Over the past year and a half I have been in conversation with Natasha Terranova, who is now a second year student in our Two Year training program. Natasha is a published poet and has a deep understanding of the written word. As a Conservatory student, she has been required and encouraged to see plays. We have been talking about what is new and exciting in the Portland theatre scene. She is particularly excited about the plays she has seen from some of the country's newest playwrights. Adam Rapp, Peter Sinn Nachtieb, Jenny Shwartz and Sarah Ruhl. In fact, she is acting as stage manager on a production at the Conservatory of Sarah Ruhl's Melancholy Play. In our conversations we have begun to categorize the commonality in these playwrights and their plays.
I think these plays are aware of their own inherent theatricality, a self-awareness that draws the audience forward and into the world of the play. They have an understanding of the energetic contact between performance and audience in the immediate time and space. They are sophisticated and clever in use of language and stagecraft, and could only be product of the theatre, not of any other artistic medium.
My perception has been influenced by the TBA Festival and the works of the avant-garde or fringe theatre (Richard Foreman, Marie Irene Fornes, Bill Irwin), and a performance movement to experiment with time and space to create immediacy. In talking about the Contemporary plays produced in this season in Portland, and those workshopped at the JAW Festival by writeres like Will Eno, Jordan Harrison, Adam Bock, Kimberly Rosenstock, and others, I have recognized similar experimentation in more traditional playwriting.

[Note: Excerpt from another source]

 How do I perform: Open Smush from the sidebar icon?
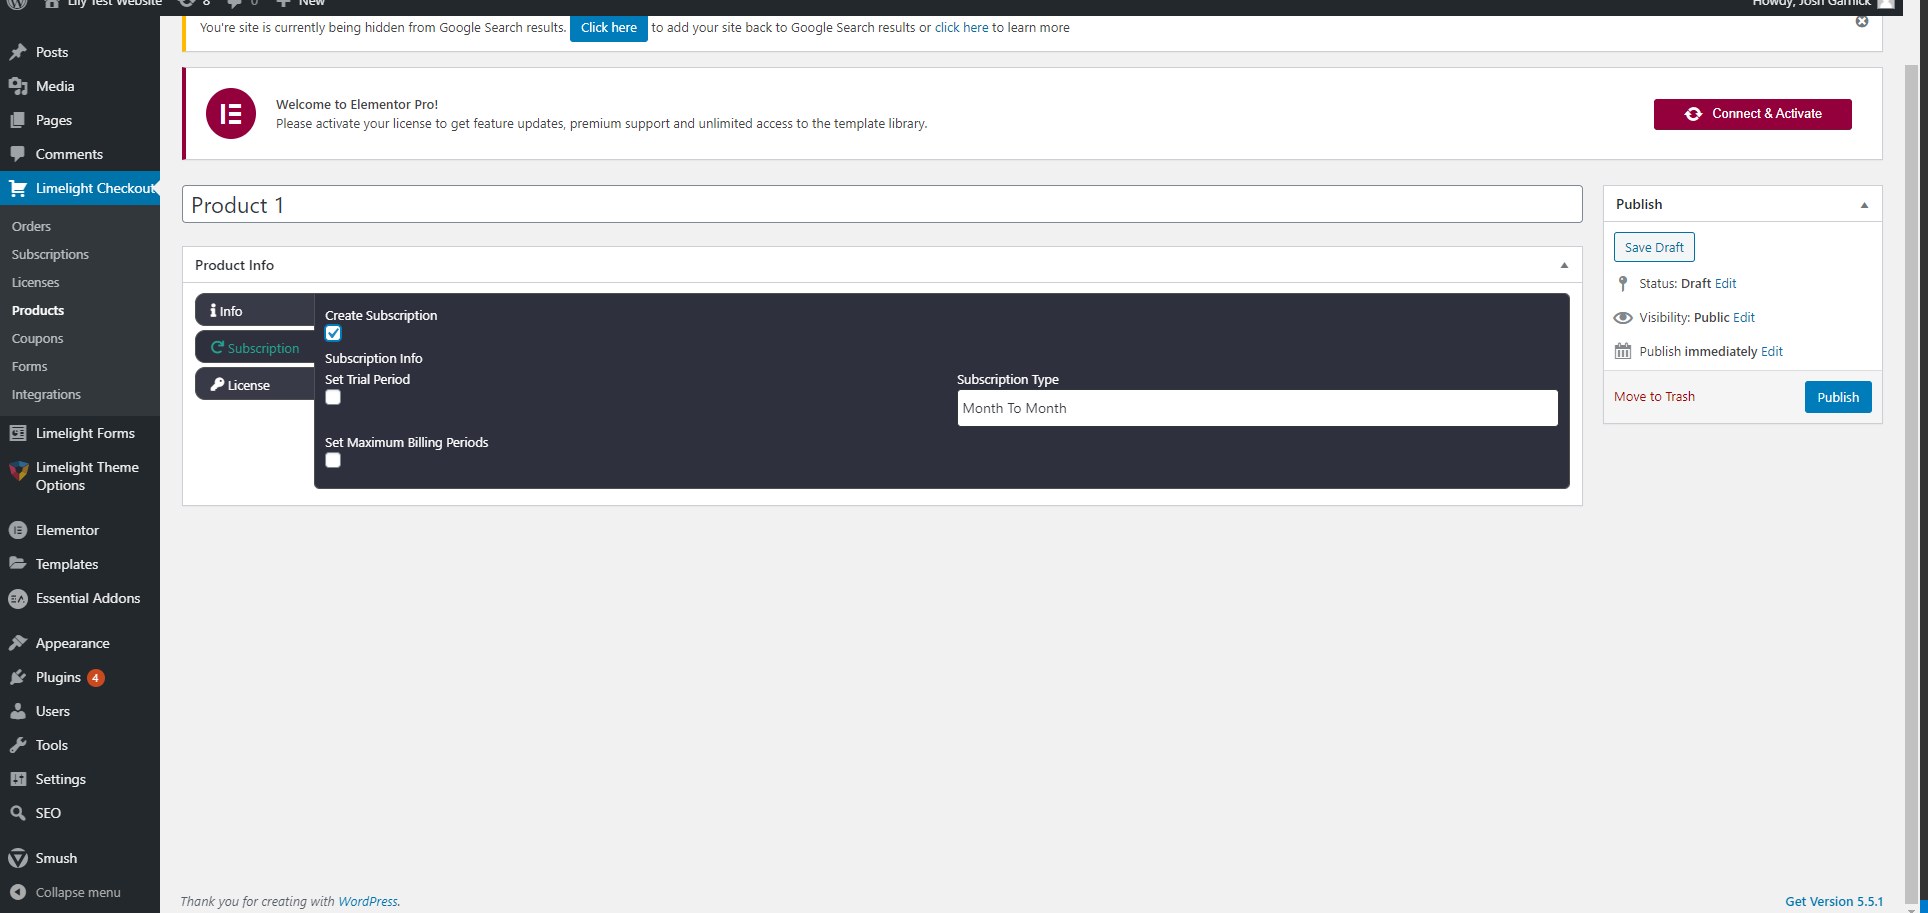click(18, 858)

The best of the avant-garde and the best of contemporary theatre may break the traditional narrative conventions of time and space, may break the fourth wall, but they keep the story at the center, using it to communicate big ideas and bring the audience on an emotional journey. I define Contemporary Theatre as smart, theatrical plays exposing the soft vulnerable human center to an audience in the immediate time and space of performance.